1.1.3 Princípio da Prevenção
No direito ambiental se pugna que, antes do dano ocorrer precisa-se atentar para duas situações, a de se precaver e de prevenir. Surgem aí os dois princípios de fundamental importância para o direito ambiental, o princípio da precaução e o princípio da prevenção. No caso irei aqui discorrer sobre o princípio da prevenção, porém é salutar diferenciar os dois princípios que são muito próximos conceitualmente. O princípio da precaução pugna para que na dúvida técno-científica acerca da ocorrência do dano, opte-se por cessar as atividades ou procurar a corrigir/prevenir de um possível dano.
Já o princípio da prevenção pugna para que se previna de um dano concreto, que sabe-se que tal atividade ocasionará um dano.
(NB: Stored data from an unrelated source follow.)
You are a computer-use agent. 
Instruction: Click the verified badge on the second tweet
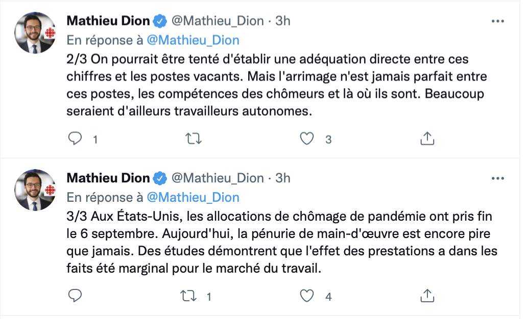160,178
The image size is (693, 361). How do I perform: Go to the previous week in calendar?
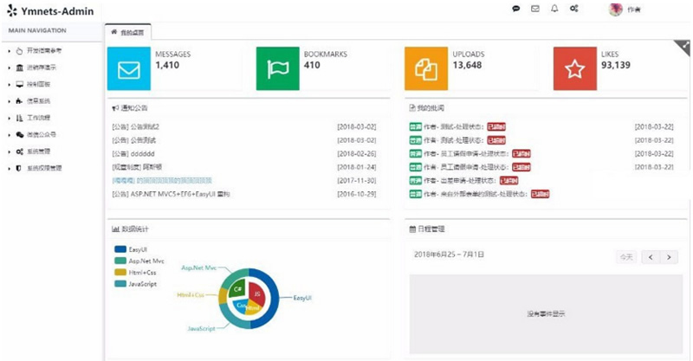pos(651,257)
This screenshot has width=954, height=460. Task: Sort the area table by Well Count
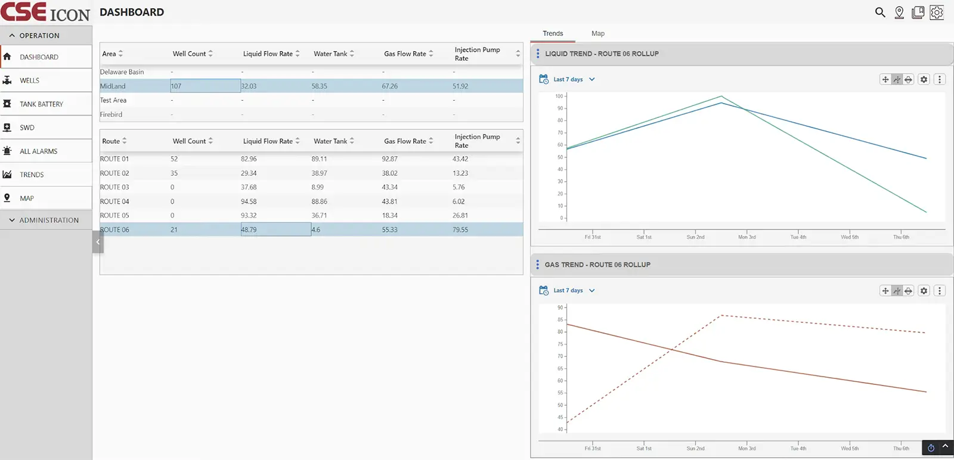pos(192,54)
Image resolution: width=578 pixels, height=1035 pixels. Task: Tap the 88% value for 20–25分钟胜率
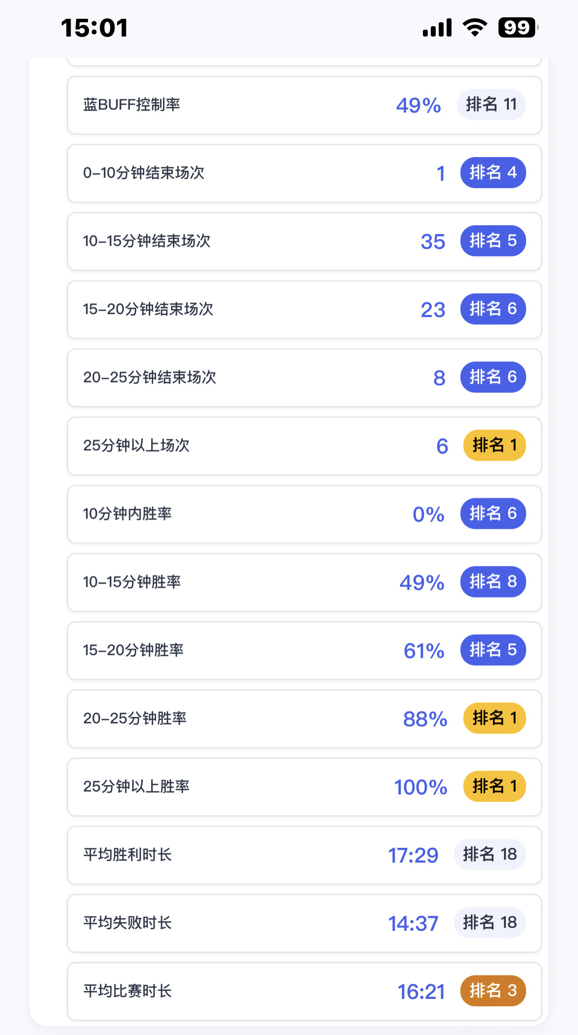[x=425, y=719]
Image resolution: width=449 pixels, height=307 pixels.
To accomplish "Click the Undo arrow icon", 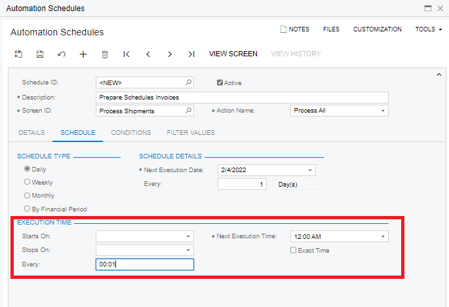I will [62, 54].
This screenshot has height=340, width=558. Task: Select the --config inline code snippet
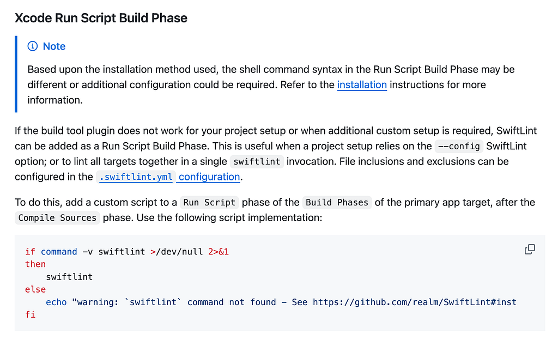(x=459, y=146)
Canotilho acerca do princípio da prevenção justifica a sua importância, pois para ele é mais benéfico para a sociedade prevenir o dano ambiental, já que na maioria das vezes é impossível a reconstituição do meio ambiente; também se justifica porque em muitos casos, mesmo sendo possível a reconstituição, ele é muito oneroso para o poluidor, de modo que o este não consiga arcar com o encargo ambiental; por fim já que prevenir é muito mais barato, não existe lógica correr o risco de ter que arcar com vultosos recursos por conta de um dano ambiental.
Nada garante que a atividade ou o empreendimento depois de causado o dano, consiga absorver todos os custos e arcar com o retorno do status quo ante, além do que, mesmo conseguindo este retorno, a sociedade terá por algum período de tempo, de abdicar do usufruto natural do meio ambiente atingido.
Dirimindo como venha a funcionar o princípio da prevenção, explanado anteriormente, a prevenção atua em cima de riscos conhecidos, semelhante a atravessar a rua sem olhar para os lados, é uma chance enorme de um automóvel lhe atropelar. A prevenção não trabalha com a certeza de que irá ocorrer, mas sim com uma certeza distinta, a certeza de que é plenamente possível ocorrência do dano.
Morato Leite definindo o conceito do princípio da prevenção e o da precaução, fazendo uma diferenciação entre os dois conceitos, diz que:
"(...) sobre a Teoria da Sociedade de Risco, pode-se deduzir que a atuação preventiva é um mecanismo para a gestão dos riscos, voltado, especificamente, para inibir os riscos concretos ou potenciais, sendo esses visíveis e previsíveis pelo conhecimento humano. Por seu turno, o princípio da precaução opera no primeiro momento dessa função antecipatória, inibitória e cautelar, em face do risco abstrato, que pode ser considerado risco de dano, pois muitas vezes é de difícil visualização e previsão".
Desta maneira o bem ?meio ambiente? não é protegido para depois do dano, mas de forma antecipada. Assim ele se materializa com as licenças ambientais , nas leis (Ex: que detalham o plano diretor; que restringem/proíbem o uso de algum material; que regulam o corte de vegetação), sendo estes alguns dos mecanismos que o poder público e a sociedade têm para se prevenirem de possíveis danos ambientais.

1.2 ? DIREITO MINERÁRIO

1.2.1 ? Princípio da proteção da atividade minerária.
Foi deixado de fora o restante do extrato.